The exercise.
Copy out every line of the items below word for word, without changing anything.

[Recorded data]
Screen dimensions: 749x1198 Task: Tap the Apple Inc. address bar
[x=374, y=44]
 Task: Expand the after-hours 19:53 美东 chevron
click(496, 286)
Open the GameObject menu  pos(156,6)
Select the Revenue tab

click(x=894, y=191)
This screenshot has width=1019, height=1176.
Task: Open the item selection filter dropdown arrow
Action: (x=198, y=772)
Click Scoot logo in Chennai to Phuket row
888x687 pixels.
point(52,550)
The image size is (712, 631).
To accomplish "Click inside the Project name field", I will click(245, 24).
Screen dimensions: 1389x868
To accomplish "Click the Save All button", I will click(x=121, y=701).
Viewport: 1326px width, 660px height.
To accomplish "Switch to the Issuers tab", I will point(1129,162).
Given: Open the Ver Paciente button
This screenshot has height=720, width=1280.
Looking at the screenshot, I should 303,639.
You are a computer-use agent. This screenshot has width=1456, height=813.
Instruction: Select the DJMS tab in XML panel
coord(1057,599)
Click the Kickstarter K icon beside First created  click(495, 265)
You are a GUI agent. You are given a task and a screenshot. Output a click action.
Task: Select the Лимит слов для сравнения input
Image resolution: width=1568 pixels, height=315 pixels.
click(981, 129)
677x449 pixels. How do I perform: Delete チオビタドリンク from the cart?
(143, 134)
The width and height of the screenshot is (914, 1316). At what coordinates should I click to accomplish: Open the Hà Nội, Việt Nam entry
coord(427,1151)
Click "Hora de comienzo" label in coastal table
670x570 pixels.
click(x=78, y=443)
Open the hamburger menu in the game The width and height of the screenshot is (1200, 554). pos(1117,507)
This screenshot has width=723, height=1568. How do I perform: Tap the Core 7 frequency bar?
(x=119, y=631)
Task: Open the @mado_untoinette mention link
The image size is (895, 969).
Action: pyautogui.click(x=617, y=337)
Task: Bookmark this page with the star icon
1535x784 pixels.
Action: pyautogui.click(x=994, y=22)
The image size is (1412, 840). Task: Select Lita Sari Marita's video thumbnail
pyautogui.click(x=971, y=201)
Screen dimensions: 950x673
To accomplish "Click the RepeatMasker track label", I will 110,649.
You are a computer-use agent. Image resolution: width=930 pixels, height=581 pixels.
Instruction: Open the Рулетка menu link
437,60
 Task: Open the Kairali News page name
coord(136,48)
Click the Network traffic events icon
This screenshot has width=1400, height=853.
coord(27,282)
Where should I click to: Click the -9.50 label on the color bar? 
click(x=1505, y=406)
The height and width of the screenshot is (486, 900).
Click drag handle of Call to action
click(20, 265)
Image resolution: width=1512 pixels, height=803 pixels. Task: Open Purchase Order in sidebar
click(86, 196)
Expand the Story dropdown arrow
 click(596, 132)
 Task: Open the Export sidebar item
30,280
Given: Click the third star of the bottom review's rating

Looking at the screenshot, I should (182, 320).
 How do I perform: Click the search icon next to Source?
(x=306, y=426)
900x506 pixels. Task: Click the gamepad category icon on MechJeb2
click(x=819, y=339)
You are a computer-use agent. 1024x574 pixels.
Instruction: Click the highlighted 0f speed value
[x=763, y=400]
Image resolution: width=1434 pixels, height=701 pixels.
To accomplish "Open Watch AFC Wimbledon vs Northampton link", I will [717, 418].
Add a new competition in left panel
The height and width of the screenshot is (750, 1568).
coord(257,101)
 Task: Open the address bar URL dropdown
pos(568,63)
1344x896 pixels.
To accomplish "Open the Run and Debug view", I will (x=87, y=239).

Answer for this exercise.
Screen dimensions: 749x1198 Task: Tap the Apple Inc. address bar
[x=374, y=44]
 Task: Expand the after-hours 19:53 美东 chevron
click(496, 286)
Open the GameObject menu  pos(156,6)
Select the Revenue tab

click(x=894, y=191)
This screenshot has width=1019, height=1176.
Task: Open the item selection filter dropdown arrow
Action: (x=198, y=772)
Click Scoot logo in Chennai to Phuket row
888x687 pixels.
point(52,550)
The image size is (712, 631).
To accomplish "Click inside the Project name field", I will click(245, 24).
Screen dimensions: 1389x868
To accomplish "Click the Save All button", I will click(x=121, y=701).
Viewport: 1326px width, 660px height.
To accomplish "Switch to the Issuers tab", I will point(1129,162).
Given: Open the Ver Paciente button
This screenshot has height=720, width=1280.
Looking at the screenshot, I should 303,639.
You are a computer-use agent. This screenshot has width=1456, height=813.
Instruction: Select the DJMS tab in XML panel
coord(1057,599)
Click the Kickstarter K icon beside First created  click(495, 265)
You are a GUI agent. You are given a task and a screenshot. Output a click action.
Task: Select the Лимит слов для сравнения input
Image resolution: width=1568 pixels, height=315 pixels.
click(981, 129)
677x449 pixels. How do I perform: Delete チオビタドリンク from the cart?
(143, 134)
The width and height of the screenshot is (914, 1316). At what coordinates should I click to accomplish: Open the Hà Nội, Việt Nam entry
coord(427,1151)
Click "Hora de comienzo" label in coastal table
670x570 pixels.
click(x=78, y=443)
Open the hamburger menu in the game The width and height of the screenshot is (1200, 554). pos(1117,507)
This screenshot has width=723, height=1568. How do I perform: Tap the Core 7 frequency bar?
(x=119, y=631)
Task: Open the @mado_untoinette mention link
The image size is (895, 969).
Action: pyautogui.click(x=617, y=337)
Task: Bookmark this page with the star icon
1535x784 pixels.
Action: pyautogui.click(x=994, y=22)
The image size is (1412, 840). Task: Select Lita Sari Marita's video thumbnail
pyautogui.click(x=971, y=201)
Screen dimensions: 950x673
To accomplish "Click the RepeatMasker track label", I will 110,649.
You are a computer-use agent. Image resolution: width=930 pixels, height=581 pixels.
Instruction: Open the Рулетка menu link
437,60
 Task: Open the Kairali News page name
coord(136,48)
Click the Network traffic events icon
This screenshot has width=1400, height=853.
coord(27,282)
Where should I click to: Click the -9.50 label on the color bar? 
click(x=1505, y=406)
The height and width of the screenshot is (486, 900).
Click drag handle of Call to action
click(20, 265)
Image resolution: width=1512 pixels, height=803 pixels. Task: Open Purchase Order in sidebar
click(86, 196)
Expand the Story dropdown arrow
 click(596, 132)
 Task: Open the Export sidebar item
30,280
Given: Click the third star of the bottom review's rating

Looking at the screenshot, I should (182, 320).
 How do I perform: Click the search icon next to Source?
(x=306, y=426)
900x506 pixels. Task: Click the gamepad category icon on MechJeb2
click(x=819, y=339)
You are a computer-use agent. 1024x574 pixels.
Instruction: Click the highlighted 0f speed value
[x=763, y=400]
Image resolution: width=1434 pixels, height=701 pixels.
To accomplish "Open Watch AFC Wimbledon vs Northampton link", I will [717, 418].
Add a new competition in left panel
The height and width of the screenshot is (750, 1568).
coord(257,101)
 Task: Open the address bar URL dropdown
pos(568,63)
1344x896 pixels.
To accomplish "Open the Run and Debug view", I will (x=87, y=239).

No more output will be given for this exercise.